WHAT THIS MEANS FOR GOVERNMENTS AND ORGANIZATIONS
Of the total amount, Each state would receive a minimum of $200 million. The bulk of the funds will be distributed to states and cities with populations of 200,000 or more. Additionally $500 million is allocated to U.S. territories and $800 million to tribal communities.
Uses of Funds
At least 90% of the funds must be used to provide financial assistance, including back and forward rent and utility payments for up to 18 months. Recipients would be able to use the remainder of funds (up to 10%) to provide housing stability services, such as case management, eviction prevention, and rehousing services. Not more than 10% of the amount paid to grantees may be used for administrative costs to provide financial assistance and housing stability services, including data collection and reporting requirements.

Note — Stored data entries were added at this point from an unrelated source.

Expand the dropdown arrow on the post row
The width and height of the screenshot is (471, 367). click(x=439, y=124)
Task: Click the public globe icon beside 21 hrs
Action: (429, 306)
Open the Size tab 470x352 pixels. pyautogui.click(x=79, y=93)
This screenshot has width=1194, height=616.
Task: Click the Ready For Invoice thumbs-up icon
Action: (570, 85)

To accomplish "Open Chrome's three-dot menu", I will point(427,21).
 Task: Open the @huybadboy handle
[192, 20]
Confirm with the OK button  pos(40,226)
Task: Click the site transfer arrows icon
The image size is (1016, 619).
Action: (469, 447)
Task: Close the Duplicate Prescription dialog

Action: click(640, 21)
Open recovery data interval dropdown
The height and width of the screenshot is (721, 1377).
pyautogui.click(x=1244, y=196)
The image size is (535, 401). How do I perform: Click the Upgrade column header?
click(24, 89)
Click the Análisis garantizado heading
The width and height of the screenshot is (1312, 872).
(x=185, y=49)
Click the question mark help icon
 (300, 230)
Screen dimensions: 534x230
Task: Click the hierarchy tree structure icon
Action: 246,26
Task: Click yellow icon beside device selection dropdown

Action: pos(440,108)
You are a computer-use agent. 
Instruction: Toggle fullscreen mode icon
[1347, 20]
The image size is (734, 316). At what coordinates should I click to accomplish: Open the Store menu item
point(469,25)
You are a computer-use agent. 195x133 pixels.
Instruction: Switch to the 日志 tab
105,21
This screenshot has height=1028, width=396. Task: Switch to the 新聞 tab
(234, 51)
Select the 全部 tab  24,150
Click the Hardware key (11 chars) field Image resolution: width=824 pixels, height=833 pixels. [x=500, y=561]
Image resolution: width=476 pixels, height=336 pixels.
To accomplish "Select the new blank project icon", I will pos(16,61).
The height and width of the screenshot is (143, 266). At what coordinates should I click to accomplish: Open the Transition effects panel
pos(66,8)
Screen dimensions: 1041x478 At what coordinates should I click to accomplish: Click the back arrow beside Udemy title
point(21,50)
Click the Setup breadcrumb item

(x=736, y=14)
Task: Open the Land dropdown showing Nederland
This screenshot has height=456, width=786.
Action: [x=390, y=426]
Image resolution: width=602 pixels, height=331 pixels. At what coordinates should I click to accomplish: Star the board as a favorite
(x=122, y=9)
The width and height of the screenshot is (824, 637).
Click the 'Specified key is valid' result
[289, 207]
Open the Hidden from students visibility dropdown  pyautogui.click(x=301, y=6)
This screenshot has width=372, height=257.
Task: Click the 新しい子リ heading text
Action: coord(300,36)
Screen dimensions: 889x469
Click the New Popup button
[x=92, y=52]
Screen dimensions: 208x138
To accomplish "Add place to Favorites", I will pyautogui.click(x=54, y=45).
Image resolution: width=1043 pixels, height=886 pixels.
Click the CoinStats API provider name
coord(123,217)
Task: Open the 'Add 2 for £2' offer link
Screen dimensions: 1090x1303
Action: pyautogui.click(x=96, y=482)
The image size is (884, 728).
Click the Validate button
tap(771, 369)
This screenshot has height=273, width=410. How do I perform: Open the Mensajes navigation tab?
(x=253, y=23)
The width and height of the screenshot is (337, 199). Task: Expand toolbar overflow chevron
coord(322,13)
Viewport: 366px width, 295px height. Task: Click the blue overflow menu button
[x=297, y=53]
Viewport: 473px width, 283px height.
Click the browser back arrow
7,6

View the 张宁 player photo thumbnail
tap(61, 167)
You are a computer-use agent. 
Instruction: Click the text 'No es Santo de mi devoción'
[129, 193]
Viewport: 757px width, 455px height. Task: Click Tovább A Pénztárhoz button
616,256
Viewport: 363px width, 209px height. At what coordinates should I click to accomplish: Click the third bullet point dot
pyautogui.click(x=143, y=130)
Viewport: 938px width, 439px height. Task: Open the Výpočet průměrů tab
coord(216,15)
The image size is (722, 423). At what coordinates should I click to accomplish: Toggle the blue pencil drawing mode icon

Under the legislation, cities and states can make payments directly to landlords or utility companies on behalf of renters. If a landlord refuses to accept the rental assistance, cities and states can give assistance directly to the renter, who can then make payments to the landlord or utility provider.
Any funds not obligated by October 1, 2022 may be used to provide affordable housing to very low-income or extremely low-income families. Prior to using unobligated funds this way, state and local governments would have to submit a plan for approval by the Treasury Secretary.
The bill requires the Treasury Department to report quarterly on how each state, local, tribal, and territorial government is using emergency rental assistance funds. Each report must include how much assistance the state and local government received, the amount disbursed to households, the number of households served, the acceptance rate for applicants, the types of assistance provided to each eligible household, the average number of monthly payments that households receive, and outcomes for eligible households at the end of the assistance period. The data collected must be disaggregated by income level and the gender, race, and ethnicity of the primary applicant in the household, provided by zip code. Under the bill, the Treasury Secretary can make full, unredacted data available for statistical research.
COVID Relief Fund
In addition to providing $160 billion in state and local fiscal relief, the bipartisan bill extends the deadline for funds provided by Congress in the CARES Act through the Coronavirus Relief Fund (CRF). If enacted, the deadline would be extended from December 30, 2020 to December 31, 2021. Many states and localities have used CRF resources to provide emergency rental assistance during the pandemic.